USF&G Corp., the troubled Baltimore insurance company, yesterday said it was laying off 900 of its 11,800 employees to cut costs and said more job losses were likely. More than 350 of the terminated workers are in Baltimore, and the rest are scattered around the country.
The layoffs were effective immediately; a spokeswoman said employees were told upon arriving at work yesterday. Baltimore-based employees will receive eight weeks of severance pay plus two weeks' pay for every year worked, job-search services and health benefits for two months.
The layoffs will save the company $35 million, after accounting for $7 million in severance and other benefits. The company's stock rose 12 1/2 cents yesterday to close at $7.75 a share in New York Stock Exchange trading.
USF&G, which through its subsidiaries sells property, casualty and life insurance and such financial services as mutual funds, lost $15 million in the third quarter of 1990 and is expected to report a loss for the calendar year. Its situation is similar to that of other property-casualty insurers, which are suffering from intense competition. USF&G also is feeling the pain from losses on its investments in junk bonds and real estate.

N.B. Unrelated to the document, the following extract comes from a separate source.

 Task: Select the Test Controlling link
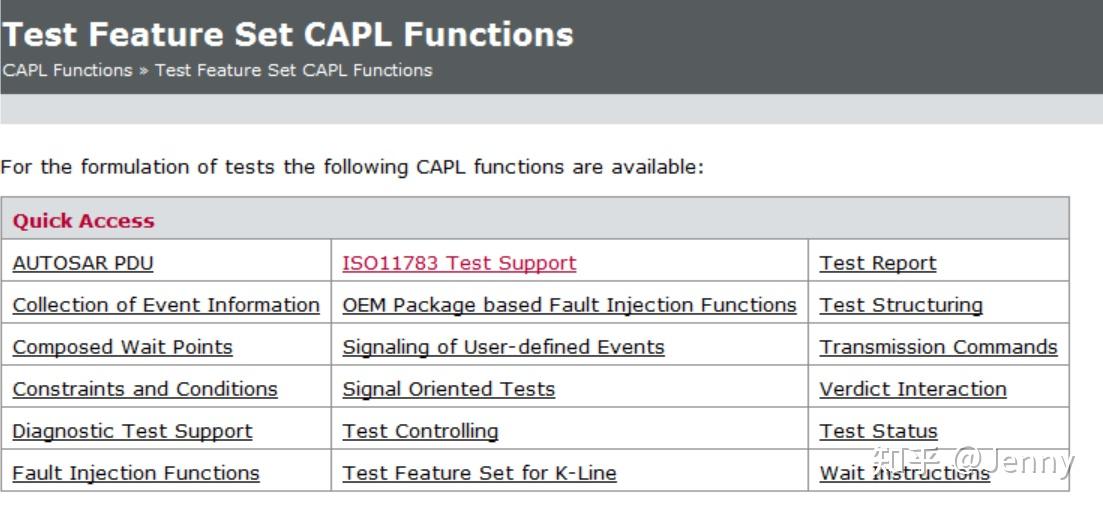click(x=420, y=431)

"Their problems are symptomatic of those of the industry in terms of a difficult underwriting environment and investments that have proven to be marginal," said David Seifer, vice president of the brokerage firm Donaldson, Lufkin & Jenrette Securities Corp. in New York.

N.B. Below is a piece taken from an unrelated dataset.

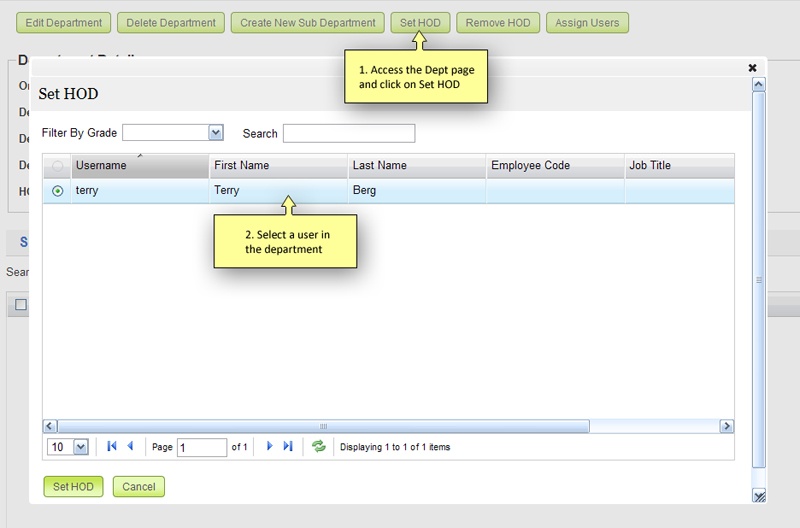Click the Assign Users button
800x528 pixels.
coord(587,22)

Seifer said he is estimating that USF&G will have an operating loss for 1990 of about $54.4 million.
The layoffs are spread evenly across the company's operations, spokeswoman Kellie Burch-DeLuca said, from the vice-presidential level down. She said that once a review of the company's operating strategy is completed this spring, some operations may be slimmed down or eliminated.
"Although painful, downsizing our work force as part of a broad-based expense reduction program is absolutely essential to USF&G's ability to compete successfully in the marketplace," Norman P. Blake Jr., chairman and president, said in a letter to employees released yesterday.

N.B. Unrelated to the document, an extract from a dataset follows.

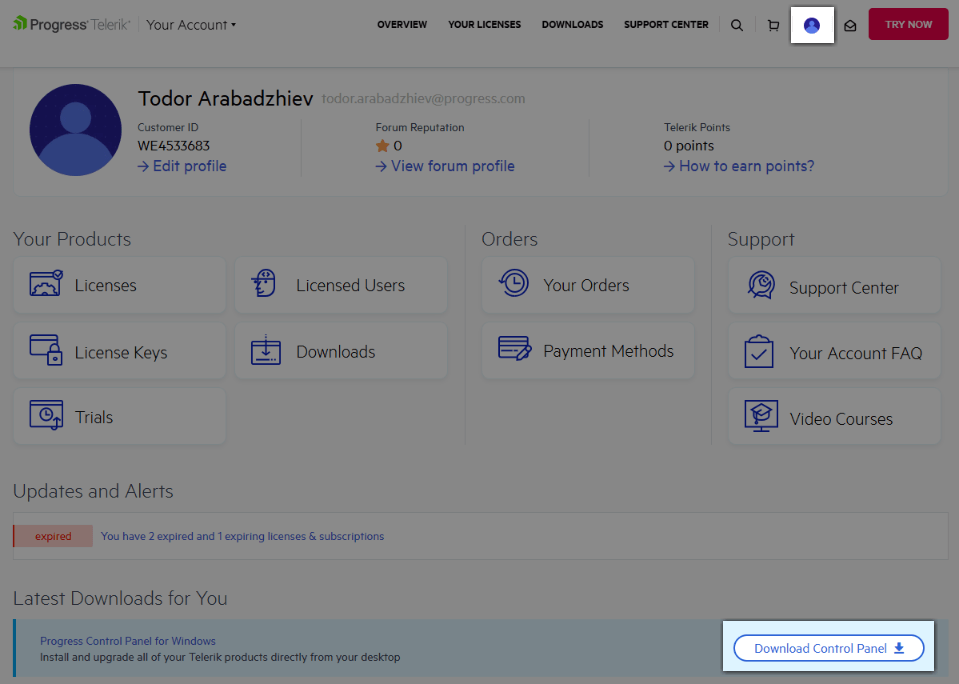
Task: Select the Licensed Users icon
Action: click(263, 284)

The company's other recent cost-cutting measures include reducing advertising and promotion by $28 million, freezing salaries, putting a corporate jet up for sale, eliminating the home-office executive dining room and cutting the common stock dividend to 25 cents per share from 73 cents.
The layoffs hit Baltimore at a difficult time. The cancellation last week of the U.S. Navy contract to build the A-12 fighter jet already is expected to result in the loss of 1,200 jobs at Westinghouse Electronic Systems Group near Baltimore-Washington International Airport.
Other area defense contractors also are laying off workers, as is MNC Financial Inc., parent of Maryland National Bank and American Security Bank.